There are organizations devoted to this space, notably the American College of Preventive Medicine and the American College of Lifestyle Medicine. So support us, and look to us for guidance in this critical area.
Finally, of course, we are all citizens of the world, and can express our support for policies we favor. What we say, and how we vote, can be directed to the support of policies that put physical activity into daily routines rather than taking it out; that make healthy food more accessible and affordable; and that factor in sustainability. We should vote with our feet and our forks every day. And we should vote at the voting booth, too!
FT: How can Food Tank readers make nutrition choices that contribute to their own health as well as a healthy, sustainable food system?
DK: First, they need to know that the fundamentals of healthy eating are not controversial. This is a case I have made many times in many ways, but here, I will simply let a global coalition of experts speak for me. The Council of Directors of the True Health Initiative is a who’s who in nutrition, medicine, public health, environmental impacts, the culinary arts, and more from 30 countries with devotions ranging from vegan to Paleo, who have come together to say: We Agree!
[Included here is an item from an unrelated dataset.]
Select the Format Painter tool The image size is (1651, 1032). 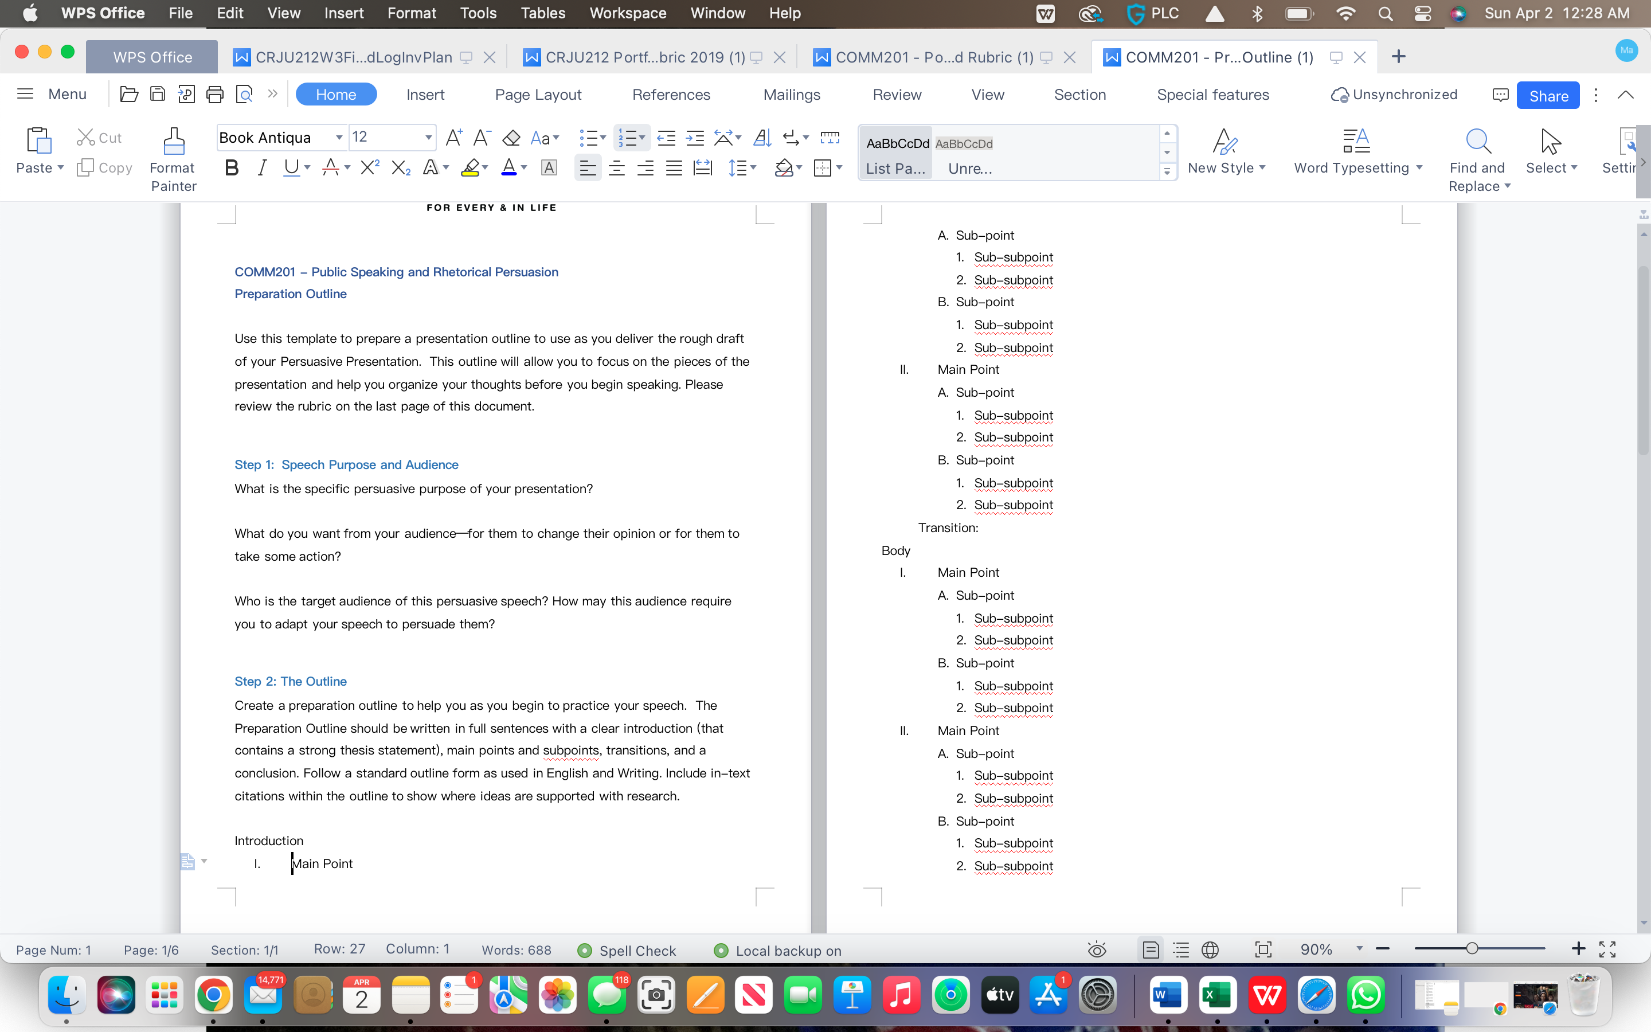[173, 158]
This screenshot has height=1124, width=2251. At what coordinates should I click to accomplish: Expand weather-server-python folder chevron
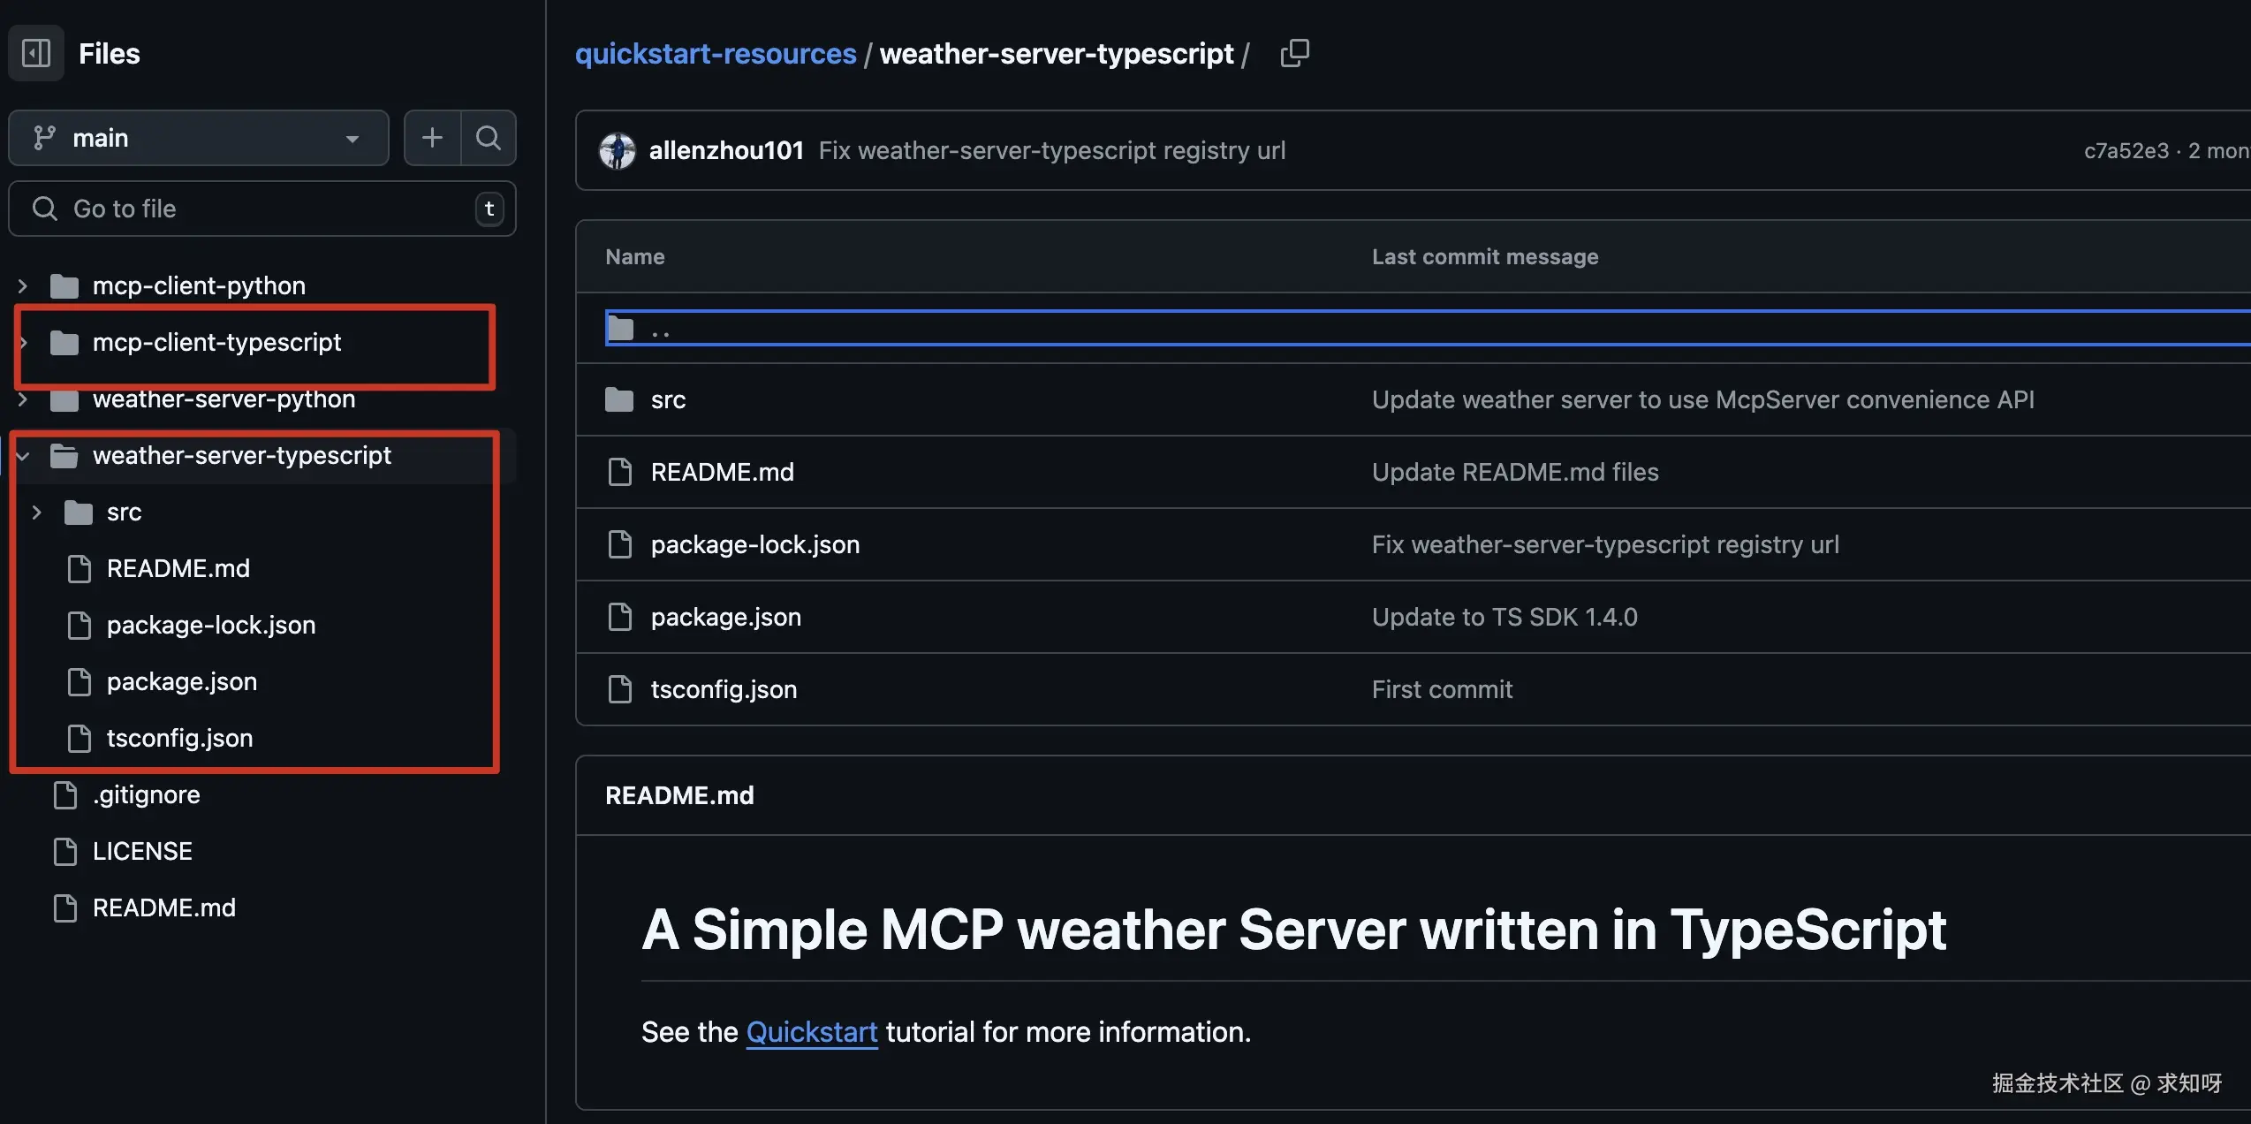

We agree about the fundamentals of eating well, and we agree that those fundamentals are conducive to the health of people and planet alike. The basic principles are spelled out in the pledge taken by all members of the True Health Coalition.
So, the basic truths here are very clear, and pretty simple. The trouble is: simple does not mean easy! It is not easy to eat well in a modern world that peddles junk food so aggressively, and effectively. But a whole lot of good can begin by rallying around a common understanding. It is the first step. Then, we can do our best to act on that understanding as individuals, and families. And when enough of us are doing that, it becomes something else altogether: culture change. Please join in that movement, by adding your voice to the True Health Coalition.